Die Blütensätze sollte man sofort entfernen. Im Winter sollten die Beete mit Stroh oder einer dicken Schicht Mulch abgedeckt werden, wegen Wühlmausgefahr. Schwarzwurzeln kann man im Keller sehr gut einlagern, im feuchten Sand. Damit aber das Aroma besser enthalten bleibt, können die Schwarzwurzeln auch in Erde eingeschlagen und mit Laub abgedeckt werden.

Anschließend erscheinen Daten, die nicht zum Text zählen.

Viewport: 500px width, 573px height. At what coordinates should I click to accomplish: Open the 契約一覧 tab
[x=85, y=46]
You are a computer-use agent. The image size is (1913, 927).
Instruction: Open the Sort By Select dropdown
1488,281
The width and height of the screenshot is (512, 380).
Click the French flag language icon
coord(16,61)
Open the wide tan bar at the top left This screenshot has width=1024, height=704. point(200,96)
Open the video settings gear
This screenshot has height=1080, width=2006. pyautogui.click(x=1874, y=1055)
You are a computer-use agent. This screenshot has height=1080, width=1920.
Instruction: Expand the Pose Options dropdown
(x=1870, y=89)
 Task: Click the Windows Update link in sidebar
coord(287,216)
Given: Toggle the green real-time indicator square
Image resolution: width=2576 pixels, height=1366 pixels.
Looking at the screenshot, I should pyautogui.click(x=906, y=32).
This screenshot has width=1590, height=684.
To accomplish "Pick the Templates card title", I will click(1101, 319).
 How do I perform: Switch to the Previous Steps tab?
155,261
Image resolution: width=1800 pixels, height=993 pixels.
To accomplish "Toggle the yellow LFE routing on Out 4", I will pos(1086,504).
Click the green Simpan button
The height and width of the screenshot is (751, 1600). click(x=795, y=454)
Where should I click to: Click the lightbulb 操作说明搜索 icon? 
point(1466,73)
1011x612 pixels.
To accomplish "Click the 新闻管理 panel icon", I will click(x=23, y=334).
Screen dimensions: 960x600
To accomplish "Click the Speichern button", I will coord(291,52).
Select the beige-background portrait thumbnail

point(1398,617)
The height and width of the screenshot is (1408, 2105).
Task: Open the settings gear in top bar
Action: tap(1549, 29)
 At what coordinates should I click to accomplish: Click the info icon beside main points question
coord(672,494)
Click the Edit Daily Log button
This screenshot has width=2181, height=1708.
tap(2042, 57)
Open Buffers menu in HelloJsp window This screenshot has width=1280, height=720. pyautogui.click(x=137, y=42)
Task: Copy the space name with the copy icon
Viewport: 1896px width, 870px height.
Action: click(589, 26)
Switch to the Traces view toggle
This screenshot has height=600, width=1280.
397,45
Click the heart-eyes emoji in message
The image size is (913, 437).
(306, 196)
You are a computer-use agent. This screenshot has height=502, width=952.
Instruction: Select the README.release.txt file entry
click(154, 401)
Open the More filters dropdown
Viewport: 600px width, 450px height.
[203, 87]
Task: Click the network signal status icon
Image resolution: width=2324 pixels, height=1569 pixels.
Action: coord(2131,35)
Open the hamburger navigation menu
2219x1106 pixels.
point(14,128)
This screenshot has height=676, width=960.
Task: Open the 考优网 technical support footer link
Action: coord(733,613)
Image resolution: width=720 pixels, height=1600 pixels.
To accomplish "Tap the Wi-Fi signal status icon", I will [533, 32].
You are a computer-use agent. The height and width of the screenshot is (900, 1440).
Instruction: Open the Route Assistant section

Schwarzwurzel gehören zu den vitaminreichen Gemüsesorten. Sie sind reich an den Vitaminen A, alle B-Vitamine, C und E. Weitere Inhaltsstoffe sind Asparagin, Cholin, Eisen, Kalium, Kalzium, und Inulin. Schwarzwurzeln sind reich an Ballaststoffen. Bei der Ernte ist es empfehlenswert, Handschuhe zu tragen, da die Wurzeln leicht und stark abfärben. Mit Essig-/Zitronenwasser lassen sich nicht nur die Hände gut reinigen, sondern kann man die Wurzeln auch in dieses Wasser einlegen. So bleiben sie weiß. Schwarzwurzeln werden gerne von Wühlmäusen heimgesucht. Andere Schädlinge lassen sie weitestgehend in Ruhe. Um eine Verzweigung der Wurzeln zu verhindern, Boden tiefgründig lockern. Echte Mehltau kommt auch vor, hier mit Neem dagegen angehen.